December 28, 2010
While we join the entire nation in celebrating the success of the first automated national elections in Philippine history this year; we, the rank and file employees of the Commission on Elections (COMELEC) under the Alliance of COMELEC Employees in Service (ACES), can not help but express our deep concern over the COMELEC’s state of finances for this year, 2010.

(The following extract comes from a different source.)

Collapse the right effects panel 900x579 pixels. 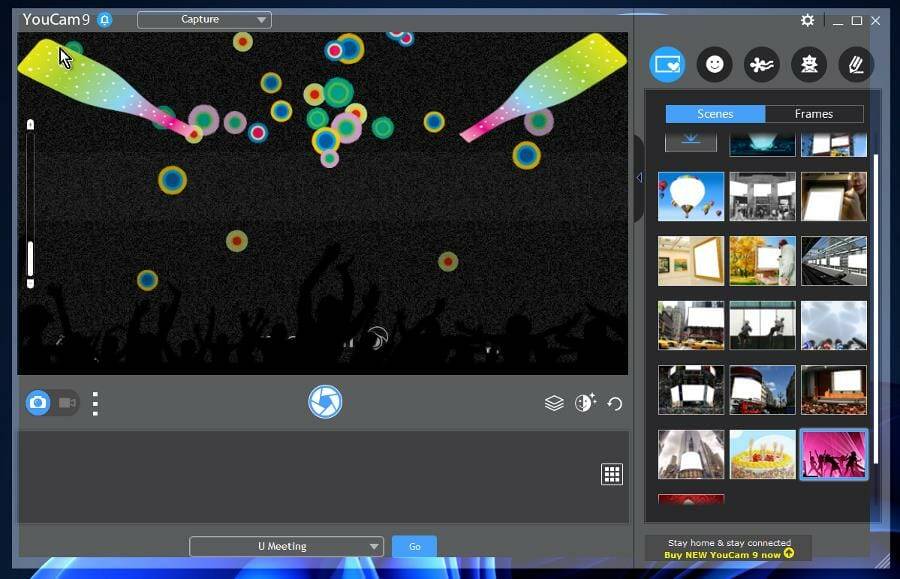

Recent statements from COMELEC higher-ups reveal a seemingly healthy financial situation. COMELEC Law Department Director and Bids and Awards Committee Chairman Ferdinand Rafanan has declared recently that the COMELEC was able to save a whopping P943 Million from the recent bidding processes. He even boasted that the COMELEC has enough savings to provide a monthly bonus of P20, 000 to each COMELEC employee nationwide for a period of nine (9) months! [See attached Rafanan’s statement]
Rafanan’s pronouncement was further reinforced when the majority of COMELEC Commissioners agreed (by affixing their signatures to the Petition circulated by the ACES addressed to the COMELEC en banc on December 20, 2010) to provide a CHRISTMAS INCENTIVE to COMELEC employees who labored hard to ensure the success of the May 10, 2010 Automated Elections and the October 25, 2010 Barangay and SK elections.
But despite the millions, if not billions of savings accumulated; COMELEC employees NEVER received any Christmas Incentive from the COMELEC for two (2) consecutive years already! For this year, we were only provided with Anniversary Bonus (equivalent to one month salary but not less than P10,000) and Rice Subsidy (P2,000). [Note that these incentives are traditionally given to us employees and that only the Directors and Commissioners benefit from them because of their high salaries!] The COMELEC only added another P3,000 to the P7,000 Bonus allocated by the Department of Budget Management (DBM) to government workers last December 15, 2010.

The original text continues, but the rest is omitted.